• [TRY IT] Transcribe the data below verbatim from the line with "The image size is (960, 540)." to the line with "Task: Open the ODD TAXI entry". Include both of those lines.

• [EXERCISE DATA]

=-=-=-=-=

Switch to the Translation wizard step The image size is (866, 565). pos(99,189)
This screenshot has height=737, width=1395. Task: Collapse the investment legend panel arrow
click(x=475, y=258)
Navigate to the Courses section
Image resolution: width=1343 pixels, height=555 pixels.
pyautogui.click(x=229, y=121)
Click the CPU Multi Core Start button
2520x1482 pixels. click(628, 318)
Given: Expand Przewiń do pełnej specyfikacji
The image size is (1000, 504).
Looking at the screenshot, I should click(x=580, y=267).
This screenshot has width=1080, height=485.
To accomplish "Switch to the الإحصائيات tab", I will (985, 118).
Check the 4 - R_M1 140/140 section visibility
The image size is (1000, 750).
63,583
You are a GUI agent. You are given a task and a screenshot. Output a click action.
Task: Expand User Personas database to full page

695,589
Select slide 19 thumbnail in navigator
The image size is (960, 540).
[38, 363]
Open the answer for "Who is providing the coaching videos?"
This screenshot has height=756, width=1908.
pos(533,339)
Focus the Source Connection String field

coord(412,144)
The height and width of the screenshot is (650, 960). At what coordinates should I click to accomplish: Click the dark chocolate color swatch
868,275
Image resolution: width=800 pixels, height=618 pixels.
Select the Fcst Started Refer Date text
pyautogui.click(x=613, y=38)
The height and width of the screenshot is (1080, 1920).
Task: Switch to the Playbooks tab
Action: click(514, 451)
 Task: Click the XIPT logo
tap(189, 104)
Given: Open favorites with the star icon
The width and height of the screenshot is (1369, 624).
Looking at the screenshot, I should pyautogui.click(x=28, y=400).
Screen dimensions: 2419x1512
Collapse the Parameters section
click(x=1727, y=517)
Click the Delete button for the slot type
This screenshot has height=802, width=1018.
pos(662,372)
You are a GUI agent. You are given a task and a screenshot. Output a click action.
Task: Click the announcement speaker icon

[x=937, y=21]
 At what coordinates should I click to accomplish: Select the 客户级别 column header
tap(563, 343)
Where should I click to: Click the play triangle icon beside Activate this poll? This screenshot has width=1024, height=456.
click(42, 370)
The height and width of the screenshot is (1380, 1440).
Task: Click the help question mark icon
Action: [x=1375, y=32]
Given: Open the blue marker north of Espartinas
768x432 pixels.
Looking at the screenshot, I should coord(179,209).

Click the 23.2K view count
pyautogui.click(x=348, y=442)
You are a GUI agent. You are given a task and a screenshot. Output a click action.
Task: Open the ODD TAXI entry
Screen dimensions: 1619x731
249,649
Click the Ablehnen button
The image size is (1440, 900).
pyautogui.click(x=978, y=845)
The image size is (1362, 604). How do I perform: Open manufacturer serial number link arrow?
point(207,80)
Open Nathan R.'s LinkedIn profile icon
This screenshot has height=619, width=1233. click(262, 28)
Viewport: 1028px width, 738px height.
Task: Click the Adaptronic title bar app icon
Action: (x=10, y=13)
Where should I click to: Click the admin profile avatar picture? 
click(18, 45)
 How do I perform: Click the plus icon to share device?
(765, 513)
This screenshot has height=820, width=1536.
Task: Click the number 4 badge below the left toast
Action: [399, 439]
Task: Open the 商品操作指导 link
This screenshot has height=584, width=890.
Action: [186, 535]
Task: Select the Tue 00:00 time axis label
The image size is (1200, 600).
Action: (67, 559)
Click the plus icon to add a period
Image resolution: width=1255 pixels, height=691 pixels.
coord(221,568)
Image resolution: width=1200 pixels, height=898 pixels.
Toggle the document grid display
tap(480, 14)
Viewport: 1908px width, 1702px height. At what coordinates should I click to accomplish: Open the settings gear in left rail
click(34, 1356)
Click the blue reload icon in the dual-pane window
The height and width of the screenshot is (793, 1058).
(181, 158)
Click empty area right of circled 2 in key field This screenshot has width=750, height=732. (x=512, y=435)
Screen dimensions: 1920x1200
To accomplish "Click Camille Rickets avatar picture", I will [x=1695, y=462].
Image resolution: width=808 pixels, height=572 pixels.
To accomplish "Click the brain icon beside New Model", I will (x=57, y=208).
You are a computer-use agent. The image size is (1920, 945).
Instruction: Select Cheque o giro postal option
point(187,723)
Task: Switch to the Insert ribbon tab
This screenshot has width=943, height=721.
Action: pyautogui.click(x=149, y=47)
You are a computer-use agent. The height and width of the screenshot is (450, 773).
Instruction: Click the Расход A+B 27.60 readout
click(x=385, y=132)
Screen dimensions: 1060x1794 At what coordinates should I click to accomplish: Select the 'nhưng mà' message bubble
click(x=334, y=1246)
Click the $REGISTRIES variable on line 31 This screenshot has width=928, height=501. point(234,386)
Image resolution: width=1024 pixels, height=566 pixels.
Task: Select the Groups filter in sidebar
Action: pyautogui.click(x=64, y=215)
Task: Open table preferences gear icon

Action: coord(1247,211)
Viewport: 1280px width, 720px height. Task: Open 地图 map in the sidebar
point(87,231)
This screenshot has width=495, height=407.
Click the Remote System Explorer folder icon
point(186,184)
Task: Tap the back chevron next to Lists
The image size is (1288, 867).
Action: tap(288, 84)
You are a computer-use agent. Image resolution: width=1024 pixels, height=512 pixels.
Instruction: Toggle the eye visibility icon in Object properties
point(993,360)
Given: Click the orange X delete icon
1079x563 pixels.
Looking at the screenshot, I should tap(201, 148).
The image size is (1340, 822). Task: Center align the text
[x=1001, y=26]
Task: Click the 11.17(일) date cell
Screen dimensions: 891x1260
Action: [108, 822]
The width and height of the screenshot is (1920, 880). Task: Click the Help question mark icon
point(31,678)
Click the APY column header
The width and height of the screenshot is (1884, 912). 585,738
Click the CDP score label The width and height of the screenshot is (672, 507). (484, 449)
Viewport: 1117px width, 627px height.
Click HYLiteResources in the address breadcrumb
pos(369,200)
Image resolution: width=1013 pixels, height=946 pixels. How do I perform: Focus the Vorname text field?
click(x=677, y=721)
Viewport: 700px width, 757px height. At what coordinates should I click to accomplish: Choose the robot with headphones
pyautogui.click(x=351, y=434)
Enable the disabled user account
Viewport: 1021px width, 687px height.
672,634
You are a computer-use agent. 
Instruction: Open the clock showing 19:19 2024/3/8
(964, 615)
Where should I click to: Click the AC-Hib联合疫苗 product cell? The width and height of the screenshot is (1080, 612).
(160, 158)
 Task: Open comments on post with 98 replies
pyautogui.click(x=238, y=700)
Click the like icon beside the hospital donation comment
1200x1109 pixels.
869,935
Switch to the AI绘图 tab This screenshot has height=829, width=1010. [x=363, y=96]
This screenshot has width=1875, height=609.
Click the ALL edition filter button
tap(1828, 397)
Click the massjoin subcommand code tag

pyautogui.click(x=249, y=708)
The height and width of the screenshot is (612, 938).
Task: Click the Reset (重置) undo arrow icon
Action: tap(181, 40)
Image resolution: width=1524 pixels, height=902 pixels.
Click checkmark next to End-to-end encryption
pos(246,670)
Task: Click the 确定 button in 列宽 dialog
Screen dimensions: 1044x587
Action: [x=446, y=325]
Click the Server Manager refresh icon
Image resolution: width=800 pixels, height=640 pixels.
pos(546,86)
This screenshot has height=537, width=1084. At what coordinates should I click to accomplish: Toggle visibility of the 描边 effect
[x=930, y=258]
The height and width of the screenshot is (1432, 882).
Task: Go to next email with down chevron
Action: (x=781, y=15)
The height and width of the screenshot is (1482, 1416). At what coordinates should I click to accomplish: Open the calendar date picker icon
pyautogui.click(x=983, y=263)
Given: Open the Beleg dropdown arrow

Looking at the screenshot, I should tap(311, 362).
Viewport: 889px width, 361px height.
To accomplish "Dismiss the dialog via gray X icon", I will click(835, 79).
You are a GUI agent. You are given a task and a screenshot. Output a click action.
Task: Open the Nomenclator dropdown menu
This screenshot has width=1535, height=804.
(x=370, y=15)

=-=-=-=-=

• [EXERCISE RESPONSE]
The image size is (960, 540).
[38, 363]
Open the answer for "Who is providing the coaching videos?"
This screenshot has height=756, width=1908.
pos(533,339)
Focus the Source Connection String field

coord(412,144)
The height and width of the screenshot is (650, 960). At what coordinates should I click to accomplish: Click the dark chocolate color swatch
868,275
Image resolution: width=800 pixels, height=618 pixels.
Select the Fcst Started Refer Date text
pyautogui.click(x=613, y=38)
The height and width of the screenshot is (1080, 1920).
Task: Switch to the Playbooks tab
Action: click(514, 451)
 Task: Click the XIPT logo
tap(189, 104)
Given: Open favorites with the star icon
The width and height of the screenshot is (1369, 624).
Looking at the screenshot, I should pyautogui.click(x=28, y=400).
Screen dimensions: 2419x1512
Collapse the Parameters section
click(x=1727, y=517)
Click the Delete button for the slot type
This screenshot has height=802, width=1018.
pos(662,372)
You are a GUI agent. You are given a task and a screenshot. Output a click action.
Task: Click the announcement speaker icon

[x=937, y=21]
 At what coordinates should I click to accomplish: Select the 客户级别 column header
tap(563, 343)
Where should I click to: Click the play triangle icon beside Activate this poll? This screenshot has width=1024, height=456.
click(42, 370)
The height and width of the screenshot is (1380, 1440).
Task: Click the help question mark icon
Action: [x=1375, y=32]
Given: Open the blue marker north of Espartinas
768x432 pixels.
Looking at the screenshot, I should coord(179,209).

Click the 23.2K view count
pyautogui.click(x=348, y=442)
You are a GUI agent. You are given a task and a screenshot. Output a click action.
Task: Open the ODD TAXI entry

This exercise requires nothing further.